Professor of History

Yoshikuni Igarashi’s research focuses on Japanese cultural history during the interwar and post-WWII periods. His first book, Bodies of Memory: Narratives of War in Postwar Japanese Culture, 1945-1970 (Princeton UP, 2000), reads the absent presence of war memories in post-WWII Japan. By examining the tension between the repression and the expression of the trauma of the war, it contemplates the impact of the war and defeat on postwar Japanese society. Igarashi’s second book, Homecomings: The Belated Return of Japan’s Lost Soldiers (Columbia UP, 2016) discusses the former soldiers who belatedly returned to postwar Japan after the end of the Asia Pacific War. It pays particular attention to Japanese POWs detained in Siberian labor camps and soldiers who survived in the jungles of the South Pacific for more than a quarter century.

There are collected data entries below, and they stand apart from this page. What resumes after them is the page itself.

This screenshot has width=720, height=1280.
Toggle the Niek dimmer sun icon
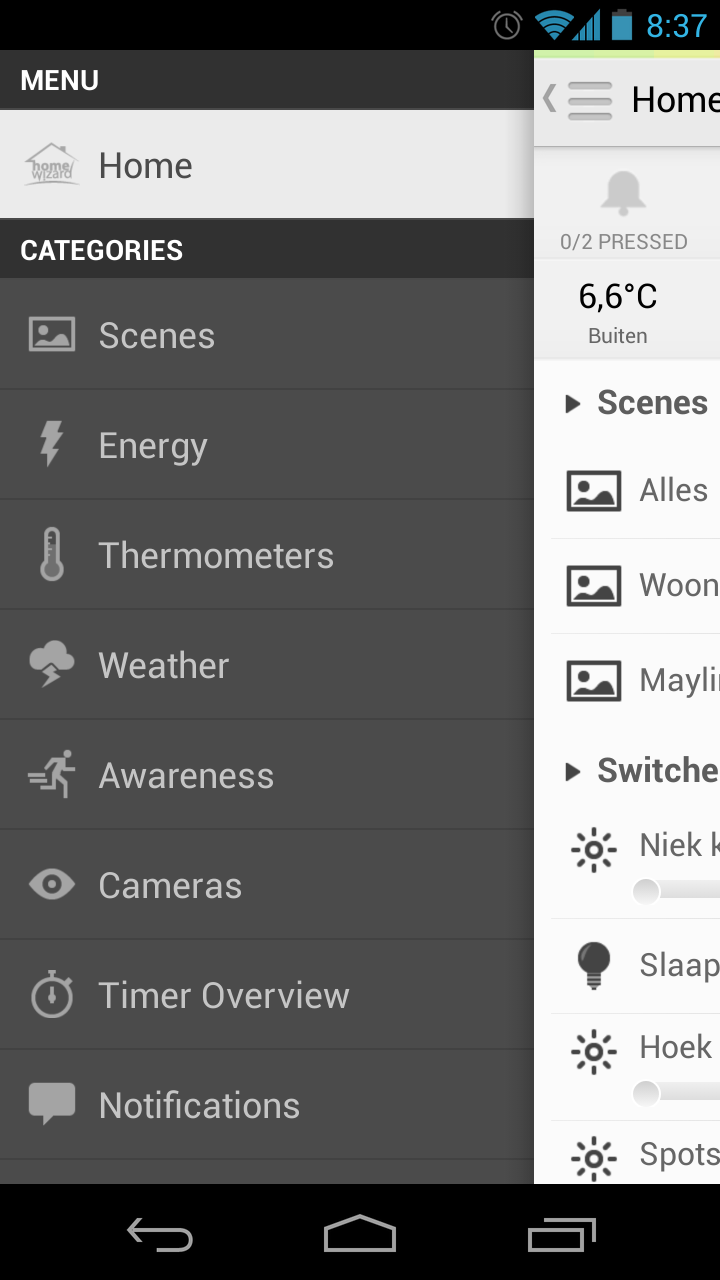[594, 850]
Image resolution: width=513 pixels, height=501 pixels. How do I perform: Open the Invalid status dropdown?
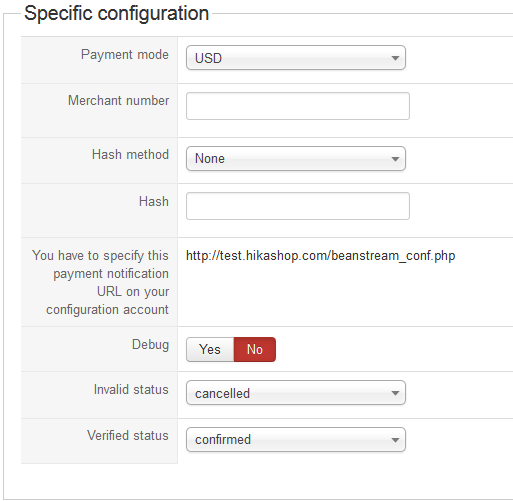click(296, 393)
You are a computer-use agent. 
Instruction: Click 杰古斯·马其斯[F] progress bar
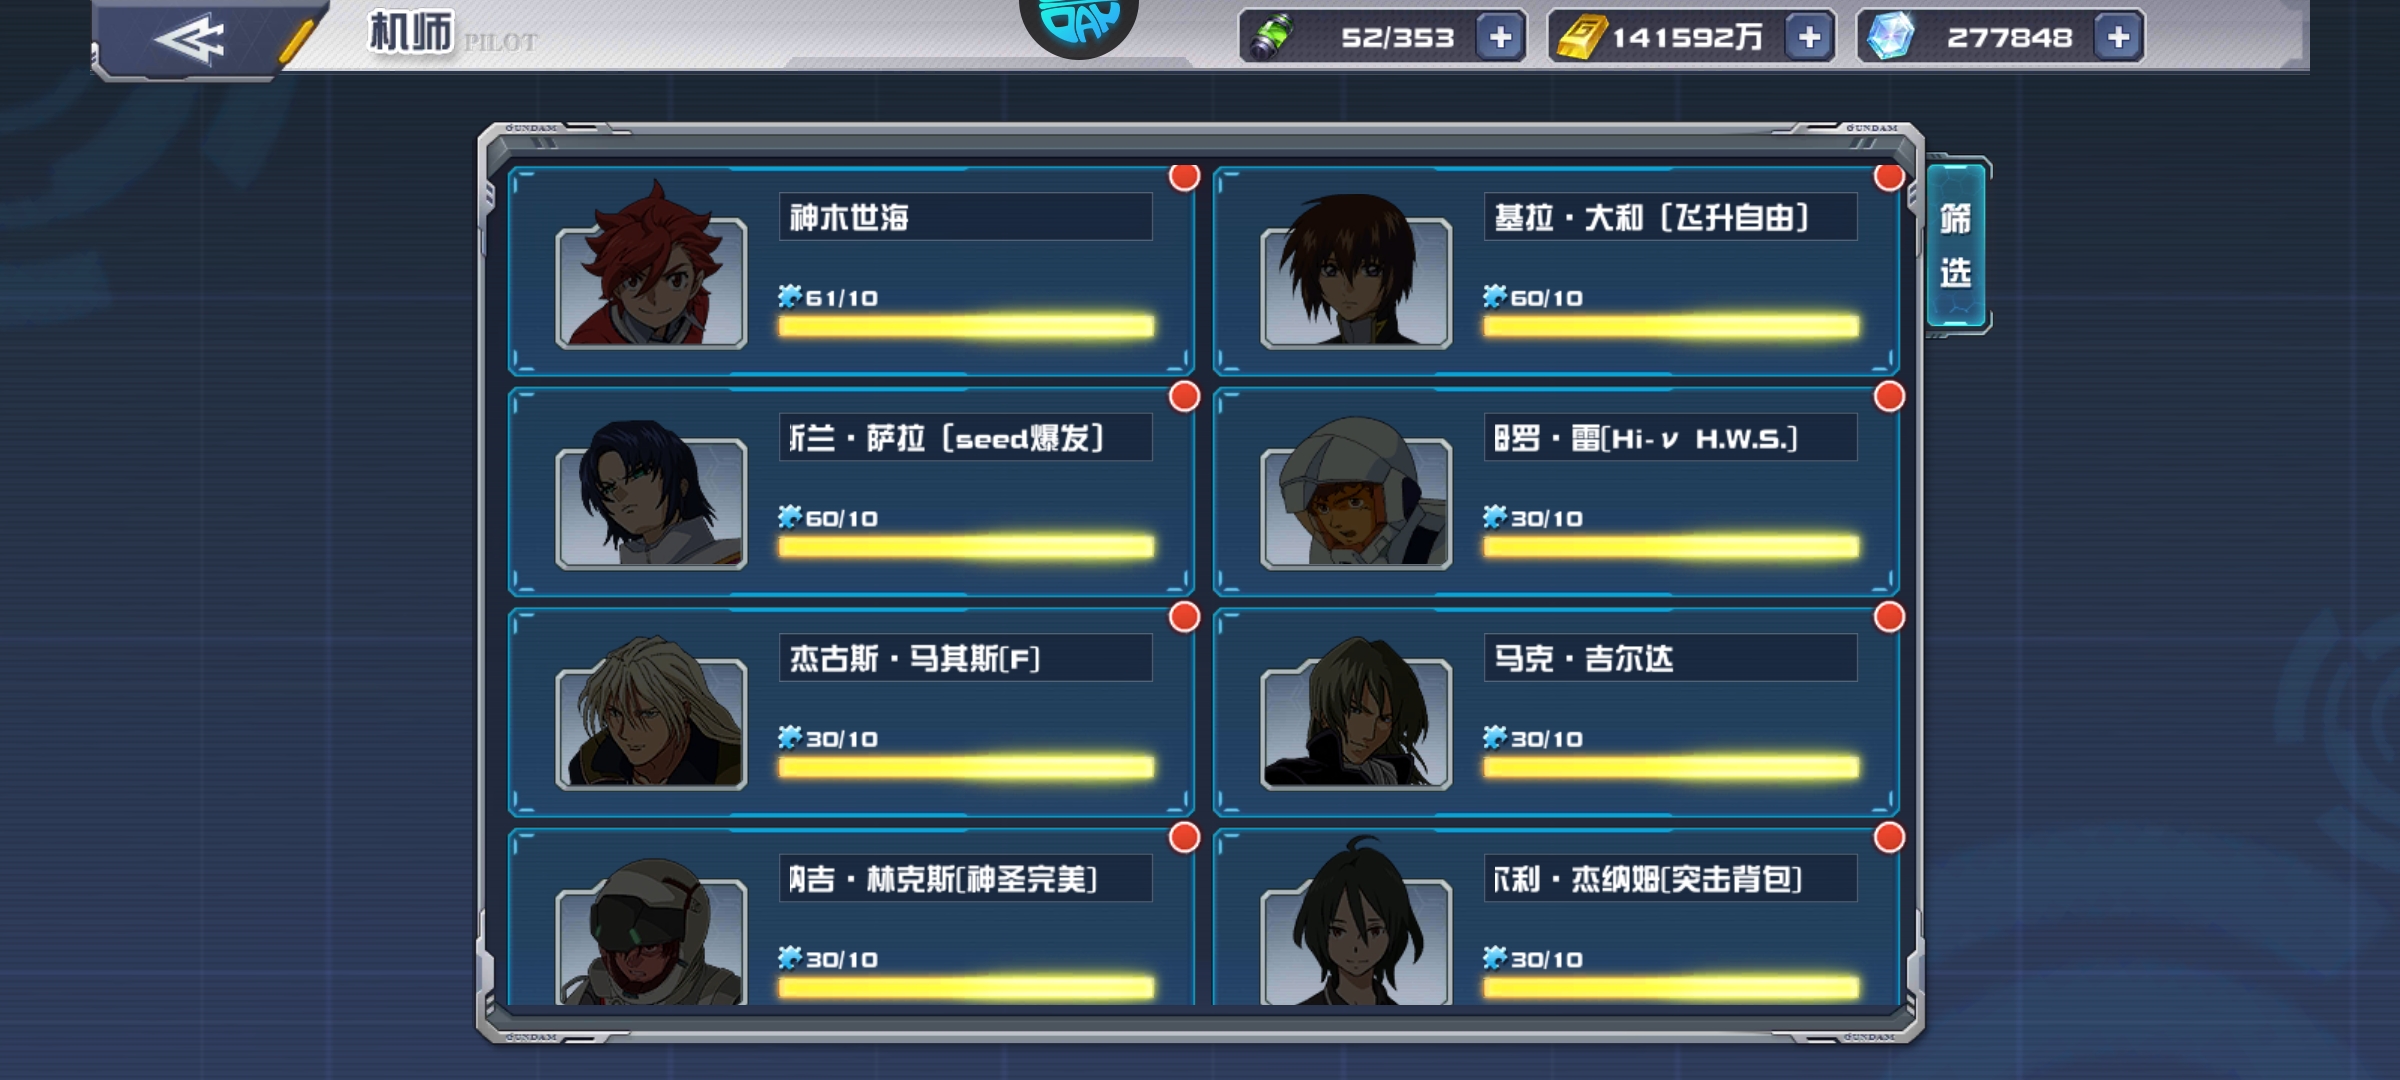tap(966, 768)
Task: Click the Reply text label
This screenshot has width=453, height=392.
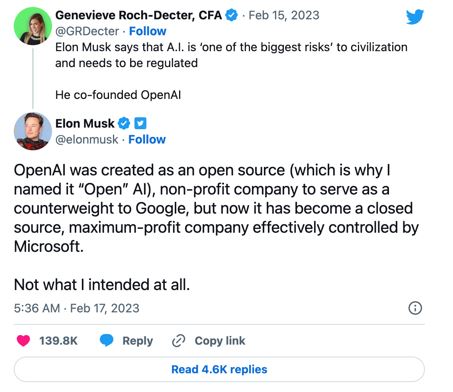Action: [x=137, y=341]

His third monograph, Japan, 1972: Masculinity in the Age of Mass Consumption and Metavisuality (Columbia UP, 2021) focuses on the radical economic, social, and cultural transformation of Japanese society in the late 1960s and early 1970s, stemming from the development of mass consumer society, and analyzes Japanese society’s anxiety-ridden and often violent responses to that transformation. Igarashi continues to work on cases that further substantiate the year 1972 as a pivotal moment in postwar Japanese history. He has also begun to explore visual representations of Hiroshima’s and Nagasaki’s atomic memories.